En parallèle, le nombre d’exploitations a diminué avec les départs en retraite, et le nombre de vaches laitières a lui aussi décliné. Sur 10 ans, on compte 500 000 vaches et un milliard de litres collectés en moins.

Pour compenser la baisse de la main-d’œuvre, les exploitations ont eu de plus en plus recours à l’automatisation, avec désormais 24 % des installations de traite qui sont robotisées, ce qui contribue à une hausse du coût de production du lait. La charge cumulée des bâtiments, installations et mécanisation du coût de production est passée de 225 €/1000 l en 2019 à 288 €/1000 l en 2024, indique l’Idele. Les investissements « se sont mêmes accélérés les deux dernières années, portés par la bonne conjoncture », précise l’Institut.

Cette augmentation est compensée par la hausse du rendement laitier (+ 5 % en deux ans à l’échelle nationale) et des structures plus grandes, mais ces systèmes plus productifs se montrent plus sensibles aux aléas et aux fluctuations du prix, à la différence des systèmes moins dépendants aux intrants, ou produisant moins de volumes (bio et montagne).

Une trésorerie encore vulnérable

Si les résultats des exploitations laitières sont en hausse en 2025, leur trésorerie reste vulnérable, explique l’Idele. La part des exploitations en situation critique (trésorerie nette globale négative) reste stable, à 26 %. La marge de sécurité augmente légèrement en 2025 pour les élevages du Grand-Ouest et de montagne, mais demeure restreinte.
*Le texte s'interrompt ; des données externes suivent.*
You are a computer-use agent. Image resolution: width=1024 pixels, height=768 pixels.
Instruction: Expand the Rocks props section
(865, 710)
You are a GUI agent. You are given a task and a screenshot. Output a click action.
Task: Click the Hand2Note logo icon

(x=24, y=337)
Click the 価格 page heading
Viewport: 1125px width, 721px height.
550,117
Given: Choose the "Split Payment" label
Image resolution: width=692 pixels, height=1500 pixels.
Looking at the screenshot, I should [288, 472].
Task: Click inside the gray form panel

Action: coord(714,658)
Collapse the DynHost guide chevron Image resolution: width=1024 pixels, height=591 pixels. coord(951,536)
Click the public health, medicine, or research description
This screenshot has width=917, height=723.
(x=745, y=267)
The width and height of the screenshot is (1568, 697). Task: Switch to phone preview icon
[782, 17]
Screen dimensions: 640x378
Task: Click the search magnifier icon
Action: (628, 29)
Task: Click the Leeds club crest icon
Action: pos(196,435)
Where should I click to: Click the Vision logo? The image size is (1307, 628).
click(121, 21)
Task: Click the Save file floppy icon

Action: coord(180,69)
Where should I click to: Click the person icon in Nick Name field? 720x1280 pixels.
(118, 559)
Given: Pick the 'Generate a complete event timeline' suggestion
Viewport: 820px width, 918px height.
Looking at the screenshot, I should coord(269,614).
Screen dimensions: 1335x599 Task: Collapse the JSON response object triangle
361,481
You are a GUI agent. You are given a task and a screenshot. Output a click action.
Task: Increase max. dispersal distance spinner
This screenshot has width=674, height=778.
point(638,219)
Les investissements sont également en hausse dans ces deux zones.

La trésorerie nette globale (TNG) s’améliore en montagne, contrairement à l’Ouest où elle se dégrade. En moyenne, toutes zones confondues, elle s’améliore pour les groupes « peu endettés » et « endettés long et moyen terme », mais se dégrade pour le groupe TNG négative, précise l’Idele.